YOUR TASK: Nothing but the lines from the one containing "Instruction: Click the Barclays" through the end of the data should be output, each reproduced exactly.

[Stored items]
- - -
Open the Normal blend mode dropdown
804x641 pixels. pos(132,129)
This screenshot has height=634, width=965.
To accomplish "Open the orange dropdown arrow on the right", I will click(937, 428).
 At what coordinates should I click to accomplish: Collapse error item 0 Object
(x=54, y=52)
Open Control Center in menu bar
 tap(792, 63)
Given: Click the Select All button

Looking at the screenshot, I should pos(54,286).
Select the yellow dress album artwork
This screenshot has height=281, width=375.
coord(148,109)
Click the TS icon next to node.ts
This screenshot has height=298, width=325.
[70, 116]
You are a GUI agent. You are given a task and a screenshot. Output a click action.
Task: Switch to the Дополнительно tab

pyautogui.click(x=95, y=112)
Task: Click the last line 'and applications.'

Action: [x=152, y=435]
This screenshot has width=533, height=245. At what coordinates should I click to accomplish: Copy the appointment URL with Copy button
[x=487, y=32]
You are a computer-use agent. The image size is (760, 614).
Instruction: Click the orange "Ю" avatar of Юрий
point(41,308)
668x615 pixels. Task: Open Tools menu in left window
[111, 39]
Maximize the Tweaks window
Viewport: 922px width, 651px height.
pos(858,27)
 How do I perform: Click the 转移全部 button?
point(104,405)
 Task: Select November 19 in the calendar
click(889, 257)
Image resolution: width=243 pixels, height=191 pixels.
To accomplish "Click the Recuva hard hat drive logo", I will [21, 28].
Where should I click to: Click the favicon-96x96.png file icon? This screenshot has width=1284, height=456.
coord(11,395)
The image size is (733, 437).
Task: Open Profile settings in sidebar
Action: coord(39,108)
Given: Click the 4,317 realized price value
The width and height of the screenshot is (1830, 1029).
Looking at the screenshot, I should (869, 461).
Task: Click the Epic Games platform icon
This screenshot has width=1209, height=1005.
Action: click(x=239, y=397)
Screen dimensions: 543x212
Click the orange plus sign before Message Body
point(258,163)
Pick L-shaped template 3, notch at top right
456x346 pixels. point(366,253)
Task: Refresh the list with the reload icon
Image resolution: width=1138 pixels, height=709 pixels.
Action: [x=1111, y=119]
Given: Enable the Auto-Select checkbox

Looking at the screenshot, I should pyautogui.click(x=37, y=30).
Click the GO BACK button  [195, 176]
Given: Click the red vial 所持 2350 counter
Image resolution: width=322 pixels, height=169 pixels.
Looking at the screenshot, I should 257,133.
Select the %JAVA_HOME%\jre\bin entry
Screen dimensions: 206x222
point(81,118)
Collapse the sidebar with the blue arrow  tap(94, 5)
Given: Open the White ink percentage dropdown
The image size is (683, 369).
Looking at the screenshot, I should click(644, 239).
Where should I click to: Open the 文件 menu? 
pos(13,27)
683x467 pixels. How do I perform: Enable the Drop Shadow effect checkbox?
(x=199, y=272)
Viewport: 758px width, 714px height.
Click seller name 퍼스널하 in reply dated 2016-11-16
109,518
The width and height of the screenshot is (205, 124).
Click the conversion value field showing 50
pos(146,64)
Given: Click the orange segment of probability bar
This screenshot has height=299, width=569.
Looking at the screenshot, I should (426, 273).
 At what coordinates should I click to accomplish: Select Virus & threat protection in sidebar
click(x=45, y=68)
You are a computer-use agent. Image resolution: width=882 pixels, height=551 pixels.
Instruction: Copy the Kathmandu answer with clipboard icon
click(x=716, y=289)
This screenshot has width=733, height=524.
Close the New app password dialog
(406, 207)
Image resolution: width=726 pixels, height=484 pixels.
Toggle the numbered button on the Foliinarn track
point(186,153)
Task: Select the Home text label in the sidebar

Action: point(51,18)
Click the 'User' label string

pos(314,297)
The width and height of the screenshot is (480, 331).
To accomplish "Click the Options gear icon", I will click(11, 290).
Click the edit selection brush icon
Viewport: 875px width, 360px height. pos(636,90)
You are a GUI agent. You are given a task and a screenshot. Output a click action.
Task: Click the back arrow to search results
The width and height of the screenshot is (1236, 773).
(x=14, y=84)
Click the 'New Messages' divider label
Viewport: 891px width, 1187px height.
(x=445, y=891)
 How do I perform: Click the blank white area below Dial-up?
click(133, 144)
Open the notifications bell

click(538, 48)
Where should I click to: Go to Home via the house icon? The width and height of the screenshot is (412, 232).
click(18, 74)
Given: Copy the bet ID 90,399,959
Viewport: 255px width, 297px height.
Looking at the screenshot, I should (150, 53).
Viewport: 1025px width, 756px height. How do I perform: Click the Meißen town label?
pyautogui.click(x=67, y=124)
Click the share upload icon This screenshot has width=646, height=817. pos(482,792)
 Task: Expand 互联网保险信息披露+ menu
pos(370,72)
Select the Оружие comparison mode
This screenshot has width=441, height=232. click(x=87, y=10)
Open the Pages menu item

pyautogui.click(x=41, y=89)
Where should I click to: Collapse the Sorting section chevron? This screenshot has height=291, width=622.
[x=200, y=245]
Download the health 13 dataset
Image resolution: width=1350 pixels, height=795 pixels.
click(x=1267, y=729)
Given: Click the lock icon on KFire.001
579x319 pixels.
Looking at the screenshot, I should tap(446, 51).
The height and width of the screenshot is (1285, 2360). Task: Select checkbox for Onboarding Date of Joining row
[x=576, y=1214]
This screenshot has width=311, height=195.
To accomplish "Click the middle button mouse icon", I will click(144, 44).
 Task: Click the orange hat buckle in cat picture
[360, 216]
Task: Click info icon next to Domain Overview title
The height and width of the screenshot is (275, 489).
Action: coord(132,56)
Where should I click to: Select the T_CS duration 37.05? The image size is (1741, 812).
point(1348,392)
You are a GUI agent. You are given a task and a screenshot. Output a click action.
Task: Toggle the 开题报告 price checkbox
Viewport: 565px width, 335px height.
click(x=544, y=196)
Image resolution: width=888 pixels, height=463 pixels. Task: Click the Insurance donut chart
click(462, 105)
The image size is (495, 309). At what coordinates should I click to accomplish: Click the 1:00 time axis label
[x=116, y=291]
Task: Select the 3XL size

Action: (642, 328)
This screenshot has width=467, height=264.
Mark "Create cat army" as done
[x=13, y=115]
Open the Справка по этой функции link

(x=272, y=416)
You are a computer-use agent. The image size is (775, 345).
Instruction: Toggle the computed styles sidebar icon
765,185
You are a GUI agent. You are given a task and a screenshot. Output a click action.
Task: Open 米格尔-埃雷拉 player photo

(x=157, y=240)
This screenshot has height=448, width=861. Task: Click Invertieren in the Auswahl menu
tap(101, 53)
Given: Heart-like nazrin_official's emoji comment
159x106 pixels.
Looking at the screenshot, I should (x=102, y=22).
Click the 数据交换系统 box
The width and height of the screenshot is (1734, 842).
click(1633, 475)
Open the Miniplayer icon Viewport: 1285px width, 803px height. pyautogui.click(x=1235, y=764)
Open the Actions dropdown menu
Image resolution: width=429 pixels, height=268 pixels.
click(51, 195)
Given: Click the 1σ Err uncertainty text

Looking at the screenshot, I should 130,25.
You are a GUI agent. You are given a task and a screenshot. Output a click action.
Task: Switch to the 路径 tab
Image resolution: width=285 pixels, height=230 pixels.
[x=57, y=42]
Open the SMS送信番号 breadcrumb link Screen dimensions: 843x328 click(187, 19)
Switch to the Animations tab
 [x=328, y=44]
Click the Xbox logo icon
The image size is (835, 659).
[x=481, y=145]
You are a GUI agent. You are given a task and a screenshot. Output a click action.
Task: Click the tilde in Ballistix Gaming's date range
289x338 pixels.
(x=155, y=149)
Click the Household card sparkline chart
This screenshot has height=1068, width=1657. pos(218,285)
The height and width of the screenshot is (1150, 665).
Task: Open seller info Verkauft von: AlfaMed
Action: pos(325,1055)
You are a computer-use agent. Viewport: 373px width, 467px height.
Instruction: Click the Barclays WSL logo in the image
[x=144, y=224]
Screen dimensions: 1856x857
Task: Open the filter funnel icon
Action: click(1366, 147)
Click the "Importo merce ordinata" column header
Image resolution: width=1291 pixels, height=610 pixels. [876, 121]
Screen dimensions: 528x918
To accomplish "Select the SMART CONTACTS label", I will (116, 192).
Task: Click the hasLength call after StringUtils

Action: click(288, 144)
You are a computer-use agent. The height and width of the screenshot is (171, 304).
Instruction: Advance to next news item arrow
- - -
OUTPUT FOR THIS EXERCISE:
Instruction: Click the Barclays WSL logo in the image
[x=144, y=224]
Screen dimensions: 1856x857
Task: Open the filter funnel icon
Action: click(1366, 147)
Click the "Importo merce ordinata" column header
Image resolution: width=1291 pixels, height=610 pixels. [876, 121]
Screen dimensions: 528x918
To accomplish "Select the SMART CONTACTS label", I will (116, 192).
Task: Click the hasLength call after StringUtils

Action: click(288, 144)
You are a computer-use agent. The height and width of the screenshot is (171, 304).
Instruction: Advance to next news item arrow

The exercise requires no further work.